子どもの頭のなかにつぎこもうとする先ばしった教訓の一つ一つはかれらの心の奥底に悪の種をうえつける。無分別な教育者は、なにかすばらしいことをしているつもりで、善とはどういうことであるかを教えようとして子どもを悪者にしている。そのあとでかれらはわたしたちにむかっておごそかな口調で言う。
 
 「人間とはこうしたものだ。」そのとおり、きみたちがつくりあげた人間はそうしたものなのだ。
 
 人はあらゆる手段をもちいるが、ただ一つだけはもちいない。しかもこれだけが成功に導くものなのだ。それはよく規制された自由だ。可能なことと不可能なこととについての法則だけで子どもを思うままに導いていくことができないなら、子どもを教育しょうなどと考えてはならない。
 
可能なことと不可能なこととの範囲はどちらも子どもにはわかってはいないから、子どもを中心にして思うままにそれをひろげたり、ちぢめたりできる。わたしたちは子どもを束縛し、押しやり、ひきとめる。ただ、必然の絆(きずな)をもちいてそうするのであって、了どもがそれにたいして不平を言えないようにする。
 
事物の力だけで子どもを柔軟に、そして従順にして、子どものうちにどんな悪も芽ばえさせないようにする。なんの結果ももたらさないかぎりは、けっして情念ほ刺激されることはないからだ。(139p)
 
 自然からくる最初の衝動はつねに正しいということを疑いえない格率として示しておく。人間の心には生まれつきの不正というものは存在しない。そこにみいだされる悪はすべて、どういうふうにして、どんな道を通ってはいりこんだか、説明することができる。
 
人間にとって自然な唯一の情念は自分にたいする愛、つまり、ひろい意味における自尊心だ。この自尊心は、それ自体においては、あるいは、わたしたちにかんするかぎりは、よいもの、有益なものだ。そしてそれは、必然的に他人と関係のあるものではないから、この点においてはもともと利害のないものだ。
 
それを適用するとき、そして、なにものかと関係が生ずるときにはじめて、それはよいものともなり、悪いものともなる。自尊心を導くもの、つまり理性が発達するまでは、子どもは、だから、人に見られているからといって、聞かれているからといって、一言でいえば、他人との関係を考えてなにかしないようにすることが大切だ。
 
ただ自然がかれにもとめることをしなければならない。
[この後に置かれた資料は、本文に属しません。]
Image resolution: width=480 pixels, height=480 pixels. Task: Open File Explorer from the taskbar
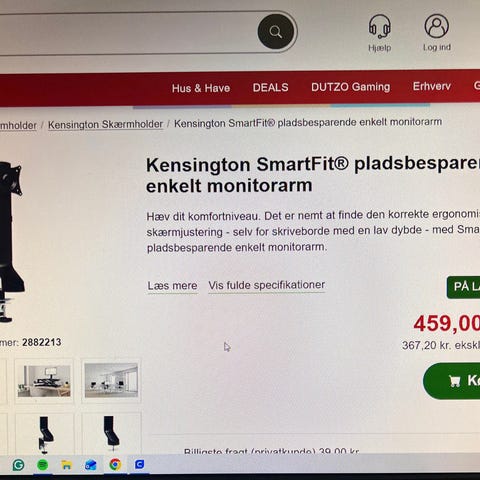pyautogui.click(x=66, y=465)
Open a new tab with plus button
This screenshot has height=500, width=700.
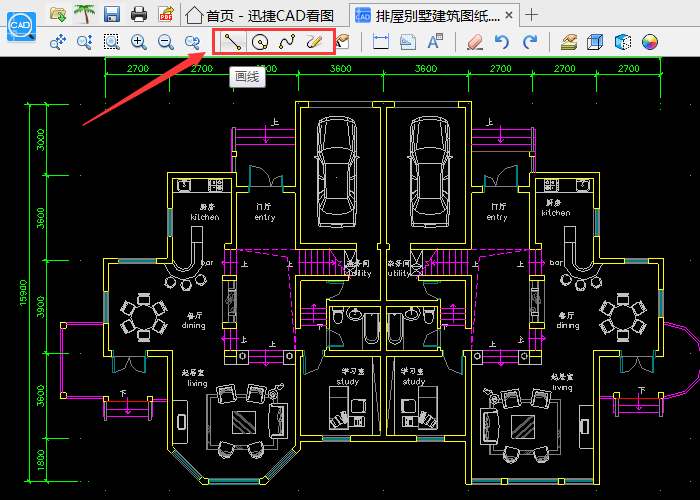click(532, 15)
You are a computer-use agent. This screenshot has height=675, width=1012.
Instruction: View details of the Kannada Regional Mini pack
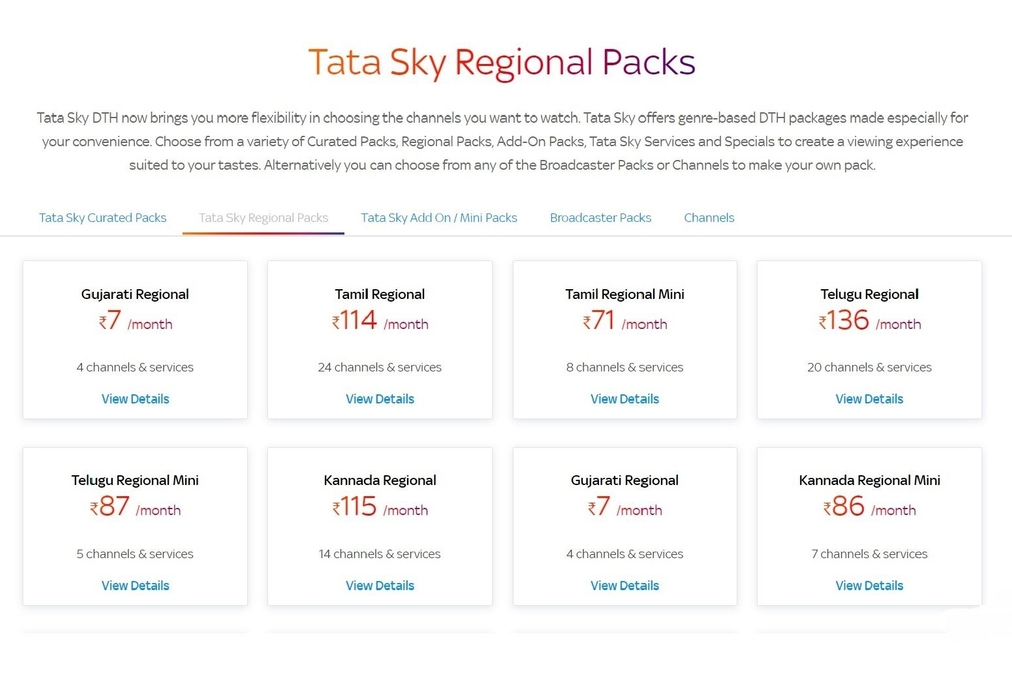point(869,585)
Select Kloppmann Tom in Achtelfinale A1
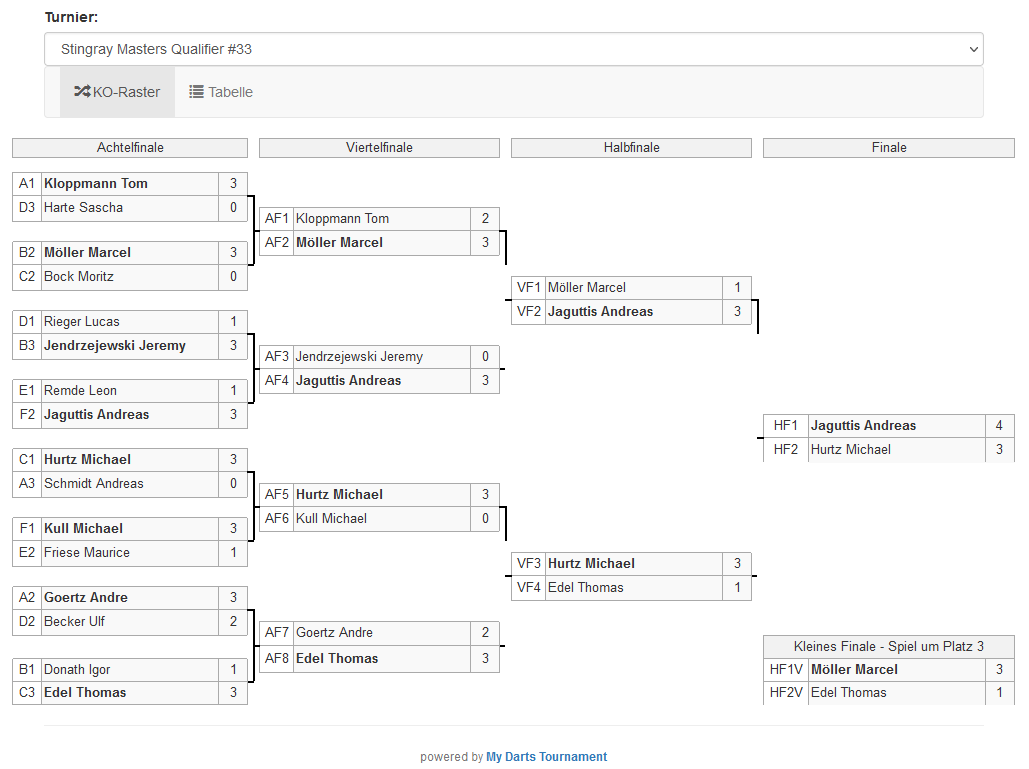The image size is (1029, 769). (96, 184)
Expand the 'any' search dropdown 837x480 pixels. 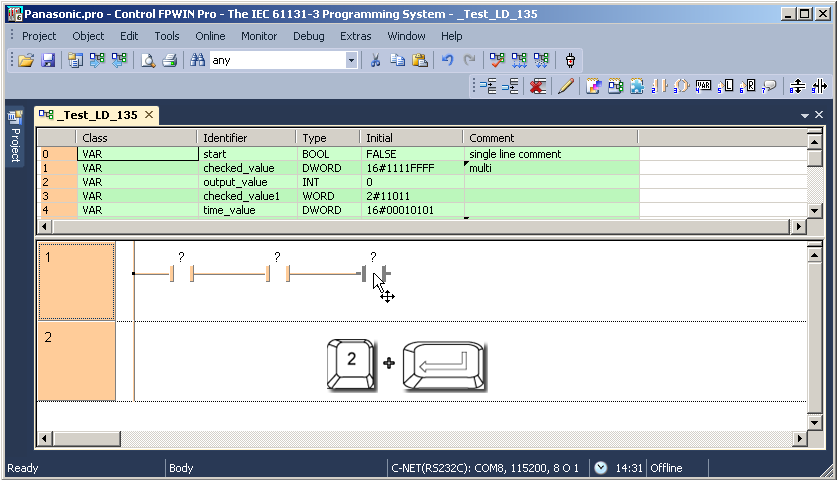click(351, 60)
そうすればかれのすることはすべてよいことになる。(130-131p)
 
 一人の人間をつくることをあえてくわだてるには、その人自身が人間として完成していなければならない、ということを忘れないでいただきたい。考えていることの実例を自分のうちにみいださなければならない。
 
子どもがまだなにも知識をもっていないあいだは、子どもに近づくすべての者に、最初に子どもが見てもいいものだけを見させるようにすることができる。あなたがたをすべての人から尊敬されるようにすることだ。まず人から愛されてみんながあなたの気に入るようにしようという気にならせることだ。子どものまわりにいるすべての人の先生になれなければ、子どもの先生になることはできない。
 
そして、そういう権威は、美徳にたいする尊敬の念にもとづくのでなければ、けっして十分とはいえない。財布の底をはたいて、金をばらまくことが問題なのではない。
 
金銭が人を愛させることになった例をわたしはこれまで見たことがない。けちんぼだったり、不人情だったりしてはいけない。助けてやれる貧乏人をあわれむだけではいけない。
 
しかし、いくら金庫をひらいてもむだだ。心をひらかなければ相手の心もいつまでも閉ざされている。あなたがたの時間を、心づかいを、愛情を、あなたがた自身を、あたえなければならない。どんなことをしたところで、あなたがたの金はあなたがた自身ではないことを、人はいつも知っているのだ。
 
どんなものをくれてやるよりももっと効果のある、そして現実的にいっそう有益な関心と好意のあらわしかたがある。どれほど多くの不幸な人や病人は、施し物よりもなぐさめを必要としていることか。金よりも保護を必要としているどれほど多くのしいたげられた人がいることか。けんかしている人を仲直りさせるがいい。訴訟を未然にふせぐがいい。
 
子どもにその務めを行なわせ、父親に寛大な心をもたせるがいい。幸福な結婚をすすめるがいい。人の心を傷つけるようなことはやめさせるがいい。正しい裁きをあたえられず、権力者に苦しめられている弱い者のために、あなたがたの生徒の父母の信用を惜しみなくもちいさせるがいい。
 
自分は不幸な者の味方であると声高く宣言するがいい。正しく、人間的で、情けぶかくあれ。施し物をあたえるだけではなく、人々をいつくしむがいい。慈悲ぶかい行為は金よりも多くの苦しみをやわらげる。ほかの人たちを愛するがいい。そうすればほかの人たちもあなたがたを愛するだろう。かれらの役にたつことをするがいい。
 
そうすればかれらもあなたがたの役にたつことをしてくれるだろう。かれらの兄弟になるがいい。そうすればかれらはあなたがたの子どもになるだろう。(135-137p)
(ルソー著「エミール」岩波文庫)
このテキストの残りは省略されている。